WHAT IS BEING ASKED — Write out the whole listing, matching it exactly.

PROVIDED MATERIAL —

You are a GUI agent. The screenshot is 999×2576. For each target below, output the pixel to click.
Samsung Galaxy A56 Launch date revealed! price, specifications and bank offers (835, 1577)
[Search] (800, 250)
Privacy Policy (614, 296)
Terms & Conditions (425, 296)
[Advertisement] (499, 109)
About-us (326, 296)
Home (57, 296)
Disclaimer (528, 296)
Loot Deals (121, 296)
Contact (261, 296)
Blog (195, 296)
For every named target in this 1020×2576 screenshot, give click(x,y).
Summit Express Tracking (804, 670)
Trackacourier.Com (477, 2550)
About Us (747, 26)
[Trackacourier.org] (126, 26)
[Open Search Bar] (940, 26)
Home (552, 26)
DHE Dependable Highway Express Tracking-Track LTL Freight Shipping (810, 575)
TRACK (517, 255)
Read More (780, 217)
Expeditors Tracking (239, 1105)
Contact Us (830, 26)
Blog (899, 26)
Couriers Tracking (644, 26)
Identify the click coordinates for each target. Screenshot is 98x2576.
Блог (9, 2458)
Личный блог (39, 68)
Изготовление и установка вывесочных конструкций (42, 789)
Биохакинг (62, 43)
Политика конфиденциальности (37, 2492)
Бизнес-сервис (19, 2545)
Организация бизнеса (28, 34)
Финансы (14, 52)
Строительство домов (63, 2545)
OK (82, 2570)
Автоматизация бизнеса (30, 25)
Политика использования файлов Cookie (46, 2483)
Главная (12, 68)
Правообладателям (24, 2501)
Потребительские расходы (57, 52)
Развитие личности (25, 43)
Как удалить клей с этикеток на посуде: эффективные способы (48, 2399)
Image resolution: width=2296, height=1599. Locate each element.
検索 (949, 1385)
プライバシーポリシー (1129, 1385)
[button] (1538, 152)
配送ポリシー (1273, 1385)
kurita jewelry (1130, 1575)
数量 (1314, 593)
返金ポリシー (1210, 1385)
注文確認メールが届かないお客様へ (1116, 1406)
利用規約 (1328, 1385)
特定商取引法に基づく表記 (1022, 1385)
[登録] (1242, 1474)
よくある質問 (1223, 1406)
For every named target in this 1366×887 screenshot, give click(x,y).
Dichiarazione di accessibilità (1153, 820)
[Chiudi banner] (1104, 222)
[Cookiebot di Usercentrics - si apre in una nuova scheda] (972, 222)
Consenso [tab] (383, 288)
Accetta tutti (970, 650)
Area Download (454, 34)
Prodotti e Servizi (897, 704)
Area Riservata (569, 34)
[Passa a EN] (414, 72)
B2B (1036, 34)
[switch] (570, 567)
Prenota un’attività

ANSWER BOX —
You are a GUI agent. The screenshot is 999×2576. For each target below, output the pixel to click.
Samsung Galaxy A56 Launch date revealed! price, specifications and bank offers (835, 1577)
[Search] (800, 250)
Privacy Policy (614, 296)
Terms & Conditions (425, 296)
[Advertisement] (499, 109)
About-us (326, 296)
Home (57, 296)
Disclaimer (528, 296)
Loot Deals (121, 296)
Contact (261, 296)
Blog (195, 296)
For every named target in this 1020×2576 screenshot, give click(x,y).
Summit Express Tracking (804, 670)
Trackacourier.Com (477, 2550)
About Us (747, 26)
[Trackacourier.org] (126, 26)
[Open Search Bar] (940, 26)
Home (552, 26)
DHE Dependable Highway Express Tracking-Track LTL Freight Shipping (810, 575)
TRACK (517, 255)
Read More (780, 217)
Expeditors Tracking (239, 1105)
Contact Us (830, 26)
Blog (899, 26)
Couriers Tracking (644, 26)
Identify the click coordinates for each target. Screenshot is 98x2576.
Блог (9, 2458)
Личный блог (39, 68)
Изготовление и установка вывесочных конструкций (42, 789)
Биохакинг (62, 43)
Политика конфиденциальности (37, 2492)
Бизнес-сервис (19, 2545)
Организация бизнеса (28, 34)
Финансы (14, 52)
Строительство домов (63, 2545)
OK (82, 2570)
Автоматизация бизнеса (30, 25)
Политика использования файлов Cookie (46, 2483)
Главная (12, 68)
Правообладателям (24, 2501)
Потребительские расходы (57, 52)
Развитие личности (25, 43)
Как удалить клей с этикеток на посуде: эффективные способы (48, 2399)
Image resolution: width=2296, height=1599. Locate each element.
検索 (949, 1385)
プライバシーポリシー (1129, 1385)
[button] (1538, 152)
配送ポリシー (1273, 1385)
kurita jewelry (1130, 1575)
数量 (1314, 593)
返金ポリシー (1210, 1385)
注文確認メールが届かないお客様へ (1116, 1406)
利用規約 (1328, 1385)
特定商取引法に基づく表記 (1022, 1385)
[登録] (1242, 1474)
よくある質問 (1223, 1406)
For every named target in this 1366×887 screenshot, give click(x,y).
Dichiarazione di accessibilità (1153, 820)
[Chiudi banner] (1104, 222)
[Cookiebot di Usercentrics - si apre in una nuova scheda] (972, 222)
Consenso [tab] (383, 288)
Accetta tutti (970, 650)
Area Download (454, 34)
Prodotti e Servizi (897, 704)
Area Riservata (569, 34)
[Passa a EN] (414, 72)
B2B (1036, 34)
[switch] (570, 567)
Prenota un’attività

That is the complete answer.